Old 05-24-2024, 12:10 PM   #5
lxs602
Member
 
Registered: Oct 2018
Distribution: Ubuntu 24.04
Posts: 50

Original Poster
Rep: Reputation: 1
Quote:
Originally Posted by gerard4143 View Post
Have you heard of AWK or GAWK.

Code:
awk '{printf "%-17s %s\n", $3, $9}' datafile
Code:
Dpt               Total
Nursing           76
All               27
Study-team        530
Admin-team        50
Ooops! You are working with spreadsheets. My bad!

I could convert them all to csv, and search for text in columns using something other than python.

I can't use column numbers, as there are thousands of spreadsheets, and the search terms are all in different columns.

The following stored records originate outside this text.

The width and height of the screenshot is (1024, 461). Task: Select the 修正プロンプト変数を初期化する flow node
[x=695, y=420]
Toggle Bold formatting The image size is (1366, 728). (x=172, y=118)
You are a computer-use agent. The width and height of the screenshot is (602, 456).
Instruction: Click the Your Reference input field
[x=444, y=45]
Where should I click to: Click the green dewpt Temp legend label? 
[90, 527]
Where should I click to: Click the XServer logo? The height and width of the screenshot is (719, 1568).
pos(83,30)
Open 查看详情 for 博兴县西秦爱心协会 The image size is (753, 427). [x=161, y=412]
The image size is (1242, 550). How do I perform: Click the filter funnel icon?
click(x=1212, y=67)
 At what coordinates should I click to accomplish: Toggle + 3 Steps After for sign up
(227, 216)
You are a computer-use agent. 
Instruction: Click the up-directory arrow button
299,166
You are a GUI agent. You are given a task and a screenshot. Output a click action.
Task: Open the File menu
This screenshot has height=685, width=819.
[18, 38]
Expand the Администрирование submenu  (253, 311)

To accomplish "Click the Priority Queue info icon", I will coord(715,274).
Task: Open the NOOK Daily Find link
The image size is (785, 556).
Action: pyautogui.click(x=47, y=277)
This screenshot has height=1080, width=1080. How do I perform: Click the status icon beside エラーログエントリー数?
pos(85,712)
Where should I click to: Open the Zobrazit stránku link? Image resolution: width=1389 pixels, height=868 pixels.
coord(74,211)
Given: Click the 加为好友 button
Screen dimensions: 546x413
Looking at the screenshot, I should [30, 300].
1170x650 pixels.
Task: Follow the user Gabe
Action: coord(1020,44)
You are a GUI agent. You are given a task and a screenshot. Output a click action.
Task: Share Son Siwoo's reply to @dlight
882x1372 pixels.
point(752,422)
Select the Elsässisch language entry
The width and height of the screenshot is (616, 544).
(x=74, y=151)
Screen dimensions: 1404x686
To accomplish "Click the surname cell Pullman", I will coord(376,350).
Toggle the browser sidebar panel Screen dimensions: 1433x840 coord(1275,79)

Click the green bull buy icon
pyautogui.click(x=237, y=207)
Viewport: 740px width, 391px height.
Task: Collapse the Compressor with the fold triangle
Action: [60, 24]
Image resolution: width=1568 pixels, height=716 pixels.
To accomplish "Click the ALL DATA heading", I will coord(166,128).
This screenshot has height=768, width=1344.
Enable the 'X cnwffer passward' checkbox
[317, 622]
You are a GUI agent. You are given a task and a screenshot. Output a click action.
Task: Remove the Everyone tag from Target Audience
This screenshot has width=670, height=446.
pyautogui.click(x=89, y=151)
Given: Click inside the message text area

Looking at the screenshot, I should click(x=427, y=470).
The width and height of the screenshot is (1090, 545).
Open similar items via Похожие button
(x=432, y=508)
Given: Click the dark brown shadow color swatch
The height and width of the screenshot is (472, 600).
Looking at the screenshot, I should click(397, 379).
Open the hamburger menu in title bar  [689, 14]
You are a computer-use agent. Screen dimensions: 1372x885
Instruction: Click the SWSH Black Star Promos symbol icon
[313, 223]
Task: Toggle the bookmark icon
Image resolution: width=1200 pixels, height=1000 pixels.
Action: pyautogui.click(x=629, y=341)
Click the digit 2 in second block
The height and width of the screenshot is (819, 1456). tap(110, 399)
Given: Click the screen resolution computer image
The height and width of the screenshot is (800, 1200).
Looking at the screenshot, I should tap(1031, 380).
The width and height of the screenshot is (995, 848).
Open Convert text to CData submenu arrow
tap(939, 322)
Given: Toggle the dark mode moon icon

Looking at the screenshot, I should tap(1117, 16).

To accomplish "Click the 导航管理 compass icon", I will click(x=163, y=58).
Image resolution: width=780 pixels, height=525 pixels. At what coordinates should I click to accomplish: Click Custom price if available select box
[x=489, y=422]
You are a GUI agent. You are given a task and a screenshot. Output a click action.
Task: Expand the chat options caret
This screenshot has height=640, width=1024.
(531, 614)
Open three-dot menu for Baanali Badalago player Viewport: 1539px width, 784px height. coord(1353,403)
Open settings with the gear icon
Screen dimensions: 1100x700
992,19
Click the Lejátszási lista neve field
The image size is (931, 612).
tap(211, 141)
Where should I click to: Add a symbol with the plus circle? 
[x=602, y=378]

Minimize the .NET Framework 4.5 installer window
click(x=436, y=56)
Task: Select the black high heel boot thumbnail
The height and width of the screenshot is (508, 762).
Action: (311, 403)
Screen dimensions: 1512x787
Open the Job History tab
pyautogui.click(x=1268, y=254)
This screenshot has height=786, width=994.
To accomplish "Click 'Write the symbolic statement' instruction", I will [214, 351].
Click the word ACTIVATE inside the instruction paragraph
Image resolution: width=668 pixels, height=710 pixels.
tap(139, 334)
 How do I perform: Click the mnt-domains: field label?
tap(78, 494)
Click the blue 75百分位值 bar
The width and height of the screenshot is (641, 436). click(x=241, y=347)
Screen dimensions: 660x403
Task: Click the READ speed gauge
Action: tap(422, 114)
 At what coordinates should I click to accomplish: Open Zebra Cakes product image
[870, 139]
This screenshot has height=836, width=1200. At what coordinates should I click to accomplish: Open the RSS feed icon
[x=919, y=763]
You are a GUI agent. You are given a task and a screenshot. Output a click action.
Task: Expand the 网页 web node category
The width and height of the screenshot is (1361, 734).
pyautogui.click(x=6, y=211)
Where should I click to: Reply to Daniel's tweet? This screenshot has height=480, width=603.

Last edited by lxs602; 05-24-2024 at 12:40 PM.
 
Old 05-24-2024, 12:42 PM   #6
lxs602
Member
 
Registered: Oct 2018
Distribution: Ubuntu 24.04
Posts: 50

Original Poster
Rep: Reputation: 1
Quote:
Originally Posted by Turbocapitalist View Post
Of if you focus on openpyxl instead of pandas:

Code:
#!/usr/bin/python3                                                              
import os
import openpyxl   # https://openpyxl.readthedocs.io/en/stable/                  
import csv        # https://python.readthedocs.io/en/latest/library/csv.html    

cwd = os.path.abspath('')
files = os.listdir(cwd)

for file in files:                         # loop through Excel files           
    if file.endswith('.xls') or file.endswith('.xlsx'):
        excel_file = openpyxl.load_workbook(file)
        sheets = excel_file.sheetnames
        for sheet in sheets:
            print (f'Processing {sheet} from {file}')
            worksheet = excel_file[sheet]
            csvfile = csv.writer(open(file+"."+sheet+".csv",
                                      'w',
                                      newline=''),
                                 delimiter='\t',
                                 )

            # an exceptionally clumsy way:
            for row in worksheet:
                newrow = list()
                newrow.append(row[2])
                newrow.append(row[8])
                csvfile.writerow([cell.value for cell in newrow])
Or you could "just" convert to CSV and use a recent version of AWK as it recently gained support for reading CSV files.
How would this search for terms in the text of the columns, and then select only those columns?
 
Old 05-24-2024, 12:52 PM   #7
lxs602
Member
 
Registered: Oct 2018
Distribution: Ubuntu 24.04
Posts: 50

Original Poster
Rep: Reputation: 1
Most of the information I find seems to be either to:
- search for strings in rows, rather than search for strings in columns.
- select columns by column name, and not by text in the body of the column. My spreadsheets have no column names.

I added two more example spreadsheets to the first post.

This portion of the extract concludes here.